A hiking daypack serves a lot of purposes. In this article, we lay out some things to look for when shopping for a new hiking daypack, along with some of our top lightweight pack picks! As opposed to a regular backpacking backpack, a good hiking daypack can work in many different scenarios.
It can work in the backcountry for a few hours of trekking or in the city while you run errands.
Many people take their hiking daypack to work. Need a new flight carry-on bag? The hiking daypack works perfectly.
These lightweight packs are built tough enough to handle mother nature, but can also blend into modern life.
Best Lightweight Daypacks Reviewed
Hiking Daypack Versatility
Everyone should own at least one nice lightweight hiking daypack.
Call us bias, but a light pack on your back is essential these days any time you step out of the house. Whether you’re hiking a foreign backcountry trail or taking a stroll through your local park, you probably have the stuff to carry.
And there’s no reason you should be forced to be without any of it. Even if you don’t think you need a daypack, once you get one you’ll be surprised how often you use it.
Do you really want to be the guy on a long bike ride holding all his valuables in a plastic bag? At that point, you start to look suspicious.
A hiking daypack can hold everything you need while at the same time keeping you from looking like a vagabond.
Hiking Daypack Features
The most important part about looking for a new daypack is figuring out what it will be most used for.
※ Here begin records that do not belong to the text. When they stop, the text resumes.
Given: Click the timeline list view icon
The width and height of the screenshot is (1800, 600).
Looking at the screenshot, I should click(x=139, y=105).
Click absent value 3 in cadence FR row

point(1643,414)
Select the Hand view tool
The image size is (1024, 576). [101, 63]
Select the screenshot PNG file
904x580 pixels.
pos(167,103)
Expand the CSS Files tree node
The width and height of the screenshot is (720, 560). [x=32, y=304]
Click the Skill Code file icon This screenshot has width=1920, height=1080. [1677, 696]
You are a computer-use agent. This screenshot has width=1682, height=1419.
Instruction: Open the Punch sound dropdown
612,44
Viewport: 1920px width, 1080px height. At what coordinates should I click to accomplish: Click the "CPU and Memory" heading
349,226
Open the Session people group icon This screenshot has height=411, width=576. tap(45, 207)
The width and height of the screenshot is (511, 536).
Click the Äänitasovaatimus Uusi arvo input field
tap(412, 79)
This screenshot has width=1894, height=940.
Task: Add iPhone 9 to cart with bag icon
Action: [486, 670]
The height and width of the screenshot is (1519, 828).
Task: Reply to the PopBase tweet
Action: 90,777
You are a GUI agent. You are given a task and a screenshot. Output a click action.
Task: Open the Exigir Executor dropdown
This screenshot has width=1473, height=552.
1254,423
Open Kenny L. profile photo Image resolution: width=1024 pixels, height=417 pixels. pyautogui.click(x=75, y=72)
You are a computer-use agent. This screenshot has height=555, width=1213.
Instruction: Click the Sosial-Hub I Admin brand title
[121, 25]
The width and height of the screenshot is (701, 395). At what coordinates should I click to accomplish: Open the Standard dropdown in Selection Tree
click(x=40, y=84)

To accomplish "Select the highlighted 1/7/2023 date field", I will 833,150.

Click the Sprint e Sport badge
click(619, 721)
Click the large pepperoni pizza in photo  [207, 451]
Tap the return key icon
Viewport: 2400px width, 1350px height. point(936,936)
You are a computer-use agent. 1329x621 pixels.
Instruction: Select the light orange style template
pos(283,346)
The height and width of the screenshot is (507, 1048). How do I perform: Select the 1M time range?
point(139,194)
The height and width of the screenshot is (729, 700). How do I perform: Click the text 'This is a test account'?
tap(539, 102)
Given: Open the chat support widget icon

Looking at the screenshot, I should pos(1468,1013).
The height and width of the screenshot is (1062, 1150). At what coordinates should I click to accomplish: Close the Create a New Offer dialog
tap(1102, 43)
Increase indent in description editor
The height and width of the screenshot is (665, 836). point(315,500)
The beauty of a lightweight pack is its flexibility to be used for anything from lightweight hiking to carry-on luggage.
Are you going out for a few hours, or are you an ultralight animal staying out for a few nights? Is this a bag for the beach or are you trekking through snow and need to lug snow gear, poles, and extra layers?
There’s enough variety of lightweight hiking daypacks available that can handle all of this.
Here are a few features that you may find useful in a daypack:
- Hip Belt – Make the bag work for you while not exhausting yourself. Let the belt ride just above your hips for better weight distribution while your legs do most of the hauling. Extra padding is preferred.
- Shoulder Straps – I recommend padded shoulder straps, especially if you’re planning on adding some weight to your pack.
- Water Resistance/Rain Cover– Rain can be a bummer, even more so if it soaks the goodies inside your pack.
- Front Loading– Being able to open your pack from the front is almost like having x-ray vision. While a lot of old school backpackers stick with their old top loaders, I’m not a huge fan of blindly feeling around my bag for something I need at that moment. At that point, it’s almost easier to just dump everything out and repack.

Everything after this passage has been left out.